3.4. Provincial Average per Capita Income and Child Overweight or Obesity

Our provincial-level analysis found that a 20% higher provincial average monthly per capita income (about 500 thousand VND or $20 USD) was associated with a 17.4% higher prevalence (about a 1 percentage point increase) in child overweight or obesity (p <0.0001, Adjusted R2 = 0.36) in 2012 and 2014 (Figure 3). However, there were some provinces with low income and high prevalence of child overweight or obesity (e.g., Yên Bái) or high income and low prevalence of child overweight or obesity (e.g., Bắc Ninh). Prevalence of child overweight or obesity at the provincial level varied from 1.8% in Dak Nong in 2013 to 15.1% in Binh Duong in 2014 (see Figure 4A for the provincial variation in 2014). Both overweight or obesity and monthly per capita income were highest in the southern and northeastern provinces in 2014 (Figure 4).

4. Discussion

Child overweight or obesity is increasing in nearly all regions in the world [5], primarily due to increased availability of cheap sugar-sweetened beverages and ultra-processed foods and reduced physical activity [7]. Current trends and patterns suggest only a few countries may be able to avoid the risk of an obesity epidemic. Vietnam is at a critical point. The prevalence of adult overweight or obesity (BMI ≥25) is lower there than in any other country [24]. But it has increased in recent years from 10.1% in 2000 to 18.3% in 2016 [24]. (Prevalence would be even higher if using the recommended cutoff for Asian populations, which is BMI ≥23 [25].) Importantly, child overweight or obesity in Vietnam is above the global average, indicating a medium level of severity [26], and increasing much more rapidly than it is globally [5]. This is a worrying trend, particularly since young children will only have increased risk of overweight or obesity as they grow up. Without a better understanding of the combinations of drivers that influence child overweight or obesity in Vietnam, it will be difficult to design appropriate policies and interventions that prevent further increase, which is occurring with particular rapidity in Southeast Asia.
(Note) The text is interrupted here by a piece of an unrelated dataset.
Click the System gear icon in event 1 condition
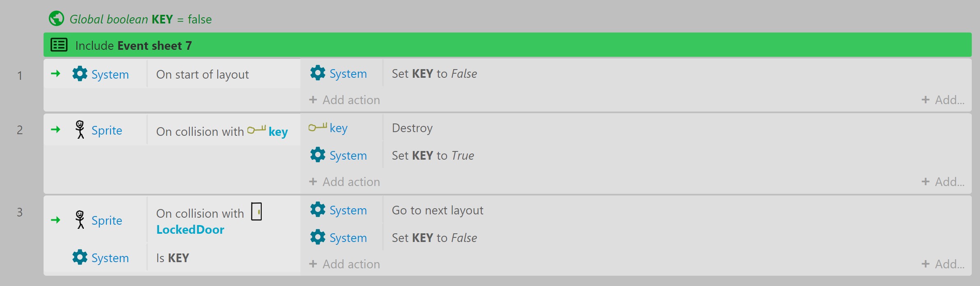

Our analysis helps meet this need by providing evidence for several important drivers of child overweight or obesity nationally and for key vulnerable subgroups in Vietnam. We show that factors at the child, maternal, household, and environmental levels are associated with child overweight or obesity. Our findings that birth weight, maternal BMI and education, and male sex are associated with increased risk of child overweight or obesity is in line with a previous study in Ho Chi Minh City [27]. In contrast to children, adult overweight or obesity in Vietnam has remained about five percentage points higher among women than men between 2000 and 2016 [24], suggesting that reaching both boys and girls is needed. Additionally, our subnational analysis also demonstrated that the causes of child overweight or obesity vary regionally and would best be addressed through geographically tailored interventions. Additional analysis (not shown) indicates that birth weight is itself strongly associated with the predictors C-section and high maternal BMI. Our interpretation is that high birthweight causes C-section deliveries, and that high maternal BMI likely increases risk for high birthweight.
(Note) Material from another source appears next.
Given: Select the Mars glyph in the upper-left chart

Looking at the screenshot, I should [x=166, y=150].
We found strong associations of child overweight or obesity with high birthweight and obese mothers, which is consistent with other studies in various countries [18]. However, the absolute risk of these factors is currently low in Vietnam given the small proportion of children born with high birthweight or from obese mothers (both <2.5% between 2012–2015). Conversely, while we found only a moderate relative risk of overweight or obesity among children born via C-section, a large and increasing proportion of the maternal population in Vietnam is giving birth via C-section (a sharp increase from 18.7% in 2012 to 24.0% in 2015). Thus, limiting the use of non-essential C-sections may be important for limiting the risk of child overweight and obesity.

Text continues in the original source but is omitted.